### PROMPT
Print the records again, matching each line exactly.

____

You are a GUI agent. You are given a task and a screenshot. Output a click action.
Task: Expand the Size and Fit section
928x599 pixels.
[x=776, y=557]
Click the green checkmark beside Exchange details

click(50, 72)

____

### RESPONSE AREA
You are a GUI agent. You are given a task and a screenshot. Output a click action.
Task: Expand the Size and Fit section
928x599 pixels.
[x=776, y=557]
Click the green checkmark beside Exchange details

click(50, 72)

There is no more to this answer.